A Clinical Philosophy

How We Use Type

Every criticism of MBTI I've seen in clinical practice comes from the same place: misuse. Here's what we actually do — and what we don't.

I don't introduce personality type with every client. Many don't need it. It's not a hammer and not everything is a nail.

But when it's clinically relevant — when it's likely to benefit the person sitting in front of me — it's one of the most powerful tools I have. My mother felt the same way for thirty years.

Here's how it actually works in practice.

Rapport Comes First. Always.

You don't type someone in session one. You know them first. You understand their story, their pain, their patterns. Type is never the starting point. It's a lens you bring in when the moment is right — when you've earned enough trust that the person can hear it without defensiveness, and when the insight will actually move them forward.

Clinical Judgment Determines Relevance

A client processing acute grief doesn't need a personality framework. A person in crisis doesn't need to know their cognitive function stack. There are times when type theory has nothing to offer, and a responsible practitioner recognizes those moments.

But a couple who keeps having the same fight every month — where one person needs to talk it through immediately and the other needs to disappear for three hours first — that's when type changes the conversation. You're not labeling them. You're giving them language for a pattern that's been destroying them because neither one understood it was a wiring difference, not a character flaw.

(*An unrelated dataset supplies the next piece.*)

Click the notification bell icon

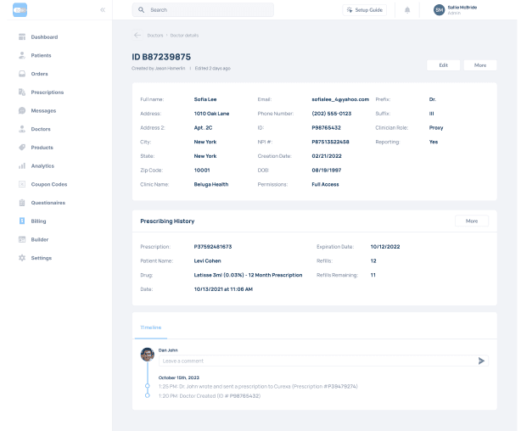407,10
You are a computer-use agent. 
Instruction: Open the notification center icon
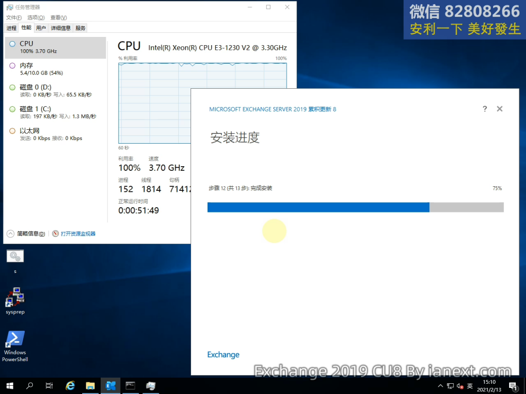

The Applications Are Specific

Couples counseling

Where type collision explains the majority of recurring conflict. When an Empathist and a Legalist keep fighting about the same things — appreciation, punctuality, emotional depth, practical responsibility — type gives both partners a framework for understanding that the other person isn't being difficult on purpose. They're operating from a fundamentally different set of priorities.

Career guidance

Where someone can't figure out why their job drains them despite being good at it. An Analyst stuck in a role that demands constant emotional labor. A Realist trapped in a cubicle doing repetitive planning work. An Empathist in a cold, metric-driven environment with no human connection. Type doesn't tell you what job to take, but it tells you why the current one is killing you.

Family and peer conflicts

Where one person operates so differently from everyone around them that they've started to believe something is wrong with them. The introverted intuitive child in a family of extraverted sensors. The feeling-dominant teenager in a school that rewards thinking-type achievement. Type gives them permission to be who they are.

Teaching social and relational skills

By helping someone understand that other people genuinely process differently — not wrong, not broken, differently. This is especially powerful for neurodivergent clients who are already accustomed to thinking about how their brain works.

A Framework for Teaching, Not Diagnosing

"That's not indecisiveness — that's your Fi needing to find the option that aligns with your values before your Te can execute."

That sentence, said at the right moment to the right person, can save six sessions of circling the same pattern. My mom knew that. I've seen it in my own practice. You're not diagnosing someone. You're giving them language for patterns they already experience but can't articulate.

The Critique We Take Seriously

The documentary critique. The academic critique. The "MBTI is pseudoscience" take. They're all attacking the same thing: personality type used as a standalone diagnostic instrument by HR departments who don't understand it. Used to sort people into boxes. Used to make hiring decisions. Used without context, without rapport, without clinical judgment.

That critique is valid. My mother wrote about it herself in 1996:

Type-Temperament Theory is a tool. Some people have used it as a crowbar or sledge hammer, not as a mirror or paintbrush — the way it was intended. Used appropriately, kindly, and with a generous spirit, knowledge of this system will elevate your self-esteem and increase your appreciation of others in your life.

That's not what my mother did. That's not what I do. And that's not what The Insight System is for.

Our Standard

Type is a lens for understanding. Not a label. Not a diagnosis. Not a cage.

Rapport and context matter. A four-letter code without understanding the person behind it is meaningless.

Clinical judgment determines when it's relevant. Not every person needs it. Not every situation calls for it.

It describes preferences, not destiny. Your type tells you about your natural wiring. It doesn't limit what you can become.

The source material is clinical, not crowdsourced. Every report, every profile, every coaching prompt in this platform traces back to thirty years of published clinical work — not recycled blog content.

When type is used by someone who understands it, in a context where it's appropriate, with a person who's ready to hear it — it's extraordinary.

That's the standard we hold ourselves to.